One of the most important developments in accounting research during the past thirty years has been the establishment and dissemination of the critical accounting project. Unlike mainstream accounting research, critical accounting research is largely unconcerned with the formulation of a superior accounting science, with researchers focusing their attention on the accounting/society interface. One way of understanding what critical accounting entails is to see it as being concerned with the conditions and consequences of accounting practice, i.e. where it comes from and what its outcomes have been. Most of its key protagonists have been deeply sceptical about the value of accounting for society, questioning its contribution to social betterment. Some have been persuaded that it is unlikely that accounting can somehow be reformulated in order to better serve society, contenting themselves with serially providing evidence of the negativities that can be laid at accounting’s doorstep. Others are less pessimistic, however, and have argued for the creation of an enabling accounting emphasis that seeks to identify and proselytise alternative accountings. An enabling accounting would seem to offer a means of combining a variety of theoretical insights and practical/policy implications in a way that complements an accounting for people that ultimately will have the consequence of improving the work experiences of those recognised to be the key to successful value creation and delivery.

This latter position is, I would contend, very little different from the one that motivated the founders of HRCA, and in due course this journal, as well as Flamholtz before them. The passage of time will always allow us to identify more pieces of the jigsaw that we seek to piece together. Developments and insights originating in other, sometimes seemingly quite distinct fields commend themselves for inclusion in the evolving body of knowledge, whilst others are recognised to offer little of value in this connection, despite retaining their purchase elsewhere. A twenty-first century accounting for people must focus as much on people as on accounting, incorporate insights from the whole range of the social sciences, particularly those of a theoretical nature and constantly seek to counterpose what “might be” (even ought to be) with what “is”.

The journal’s Editorial Advisory Board is now in transition, with new members who have the requisite expertise and interest in the moving the journal in the direction outlined above joining the board. Included among them are several younger Scandinavian colleagues who represent a second generation of HRCA scholars. Others represent the human resource management disciplines, a mix of younger and more experienced researchers who testify to the growing social scientisation of their different fields. There are also new members whose expertise largely, although definitely not solely, resides within the critical accounting project. While welcoming these individuals to the board, it is also appropriate to thank those who have served on previous editorial boards for their contributions in advancing the status of the journal over the years and to wish them luck in their various future projects, whether within the accounting for people field or beyond it.

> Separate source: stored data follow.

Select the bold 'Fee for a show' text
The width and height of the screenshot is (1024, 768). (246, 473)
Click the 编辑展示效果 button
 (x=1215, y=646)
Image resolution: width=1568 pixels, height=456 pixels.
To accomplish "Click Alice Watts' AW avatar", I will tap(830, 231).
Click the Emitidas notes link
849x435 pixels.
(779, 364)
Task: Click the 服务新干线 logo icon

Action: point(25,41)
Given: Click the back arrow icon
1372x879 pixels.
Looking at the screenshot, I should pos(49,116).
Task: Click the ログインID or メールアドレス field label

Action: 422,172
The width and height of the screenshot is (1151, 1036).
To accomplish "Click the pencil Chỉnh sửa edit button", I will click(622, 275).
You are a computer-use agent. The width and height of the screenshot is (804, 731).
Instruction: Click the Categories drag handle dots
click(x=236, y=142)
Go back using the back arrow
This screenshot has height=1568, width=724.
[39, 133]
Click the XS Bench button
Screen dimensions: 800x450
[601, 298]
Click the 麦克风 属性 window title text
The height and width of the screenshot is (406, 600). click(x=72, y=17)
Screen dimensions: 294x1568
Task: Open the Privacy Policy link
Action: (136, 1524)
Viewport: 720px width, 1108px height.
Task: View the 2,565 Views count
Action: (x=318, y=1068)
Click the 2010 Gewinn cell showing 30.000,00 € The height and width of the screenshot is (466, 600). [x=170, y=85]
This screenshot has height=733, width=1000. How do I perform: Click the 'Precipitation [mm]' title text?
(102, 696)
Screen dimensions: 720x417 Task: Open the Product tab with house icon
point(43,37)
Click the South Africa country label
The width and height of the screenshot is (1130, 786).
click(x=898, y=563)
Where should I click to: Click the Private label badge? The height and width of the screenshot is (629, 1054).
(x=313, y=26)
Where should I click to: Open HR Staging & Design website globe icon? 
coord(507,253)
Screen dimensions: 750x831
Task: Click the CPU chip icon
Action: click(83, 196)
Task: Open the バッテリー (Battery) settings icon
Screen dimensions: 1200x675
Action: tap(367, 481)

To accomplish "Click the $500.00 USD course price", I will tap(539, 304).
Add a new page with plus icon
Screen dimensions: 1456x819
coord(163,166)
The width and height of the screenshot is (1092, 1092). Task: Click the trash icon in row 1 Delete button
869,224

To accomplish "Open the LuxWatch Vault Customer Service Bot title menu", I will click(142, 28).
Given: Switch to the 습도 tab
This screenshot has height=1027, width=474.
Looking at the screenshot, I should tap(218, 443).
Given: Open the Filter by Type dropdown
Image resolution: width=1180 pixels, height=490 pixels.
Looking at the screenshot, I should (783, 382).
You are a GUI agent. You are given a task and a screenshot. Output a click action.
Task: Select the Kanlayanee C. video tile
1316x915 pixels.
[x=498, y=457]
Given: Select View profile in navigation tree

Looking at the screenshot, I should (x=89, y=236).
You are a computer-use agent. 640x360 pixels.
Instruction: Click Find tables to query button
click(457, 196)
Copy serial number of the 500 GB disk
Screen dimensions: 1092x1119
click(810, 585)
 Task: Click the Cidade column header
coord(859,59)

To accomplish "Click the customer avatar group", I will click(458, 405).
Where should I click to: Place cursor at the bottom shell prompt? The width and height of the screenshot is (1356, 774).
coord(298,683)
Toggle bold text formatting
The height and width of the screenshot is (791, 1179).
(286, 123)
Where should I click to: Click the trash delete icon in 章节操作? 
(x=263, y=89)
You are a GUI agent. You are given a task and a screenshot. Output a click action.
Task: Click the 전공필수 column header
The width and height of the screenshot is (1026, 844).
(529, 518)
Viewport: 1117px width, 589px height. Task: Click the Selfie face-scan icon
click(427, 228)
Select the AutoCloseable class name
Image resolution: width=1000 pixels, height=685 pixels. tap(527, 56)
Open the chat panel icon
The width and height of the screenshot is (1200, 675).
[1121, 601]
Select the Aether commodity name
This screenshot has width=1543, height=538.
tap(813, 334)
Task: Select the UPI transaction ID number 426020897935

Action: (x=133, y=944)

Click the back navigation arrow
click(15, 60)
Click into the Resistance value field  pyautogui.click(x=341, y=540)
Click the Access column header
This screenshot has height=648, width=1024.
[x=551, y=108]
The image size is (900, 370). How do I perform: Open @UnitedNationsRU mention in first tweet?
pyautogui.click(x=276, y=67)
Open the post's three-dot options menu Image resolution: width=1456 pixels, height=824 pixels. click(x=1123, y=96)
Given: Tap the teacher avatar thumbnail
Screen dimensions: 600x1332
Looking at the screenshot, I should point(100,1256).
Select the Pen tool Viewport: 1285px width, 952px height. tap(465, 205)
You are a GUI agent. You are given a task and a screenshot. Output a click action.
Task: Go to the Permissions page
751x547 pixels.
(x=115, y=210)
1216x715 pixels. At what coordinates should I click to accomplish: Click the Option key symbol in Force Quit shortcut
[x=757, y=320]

I am again fortunate to have been in the position to draw on the pipeline I inherited from the previous editor, Birgitta Olsson, to include two papers in this issue. Kamath’s paper provides a content analysis of intellectual capital disclosures in 30 knowledge intensive Indian businesses. Van der Zahn, Singh and Singh examine the association between a number of human resource attributes of audit committee members and IPO underpricing in Singapore over a ten-year period to 2006. The paper by Marks and Huzzard is a qualitative study of the work experiences of employees in the IT sector. Finally, using a combination of actor network theory and ethnomethodology, Bukh and Kjaergaard offer an account of the enactment of the Intellectual Capital Statement approach to reporting in three Danish organisations.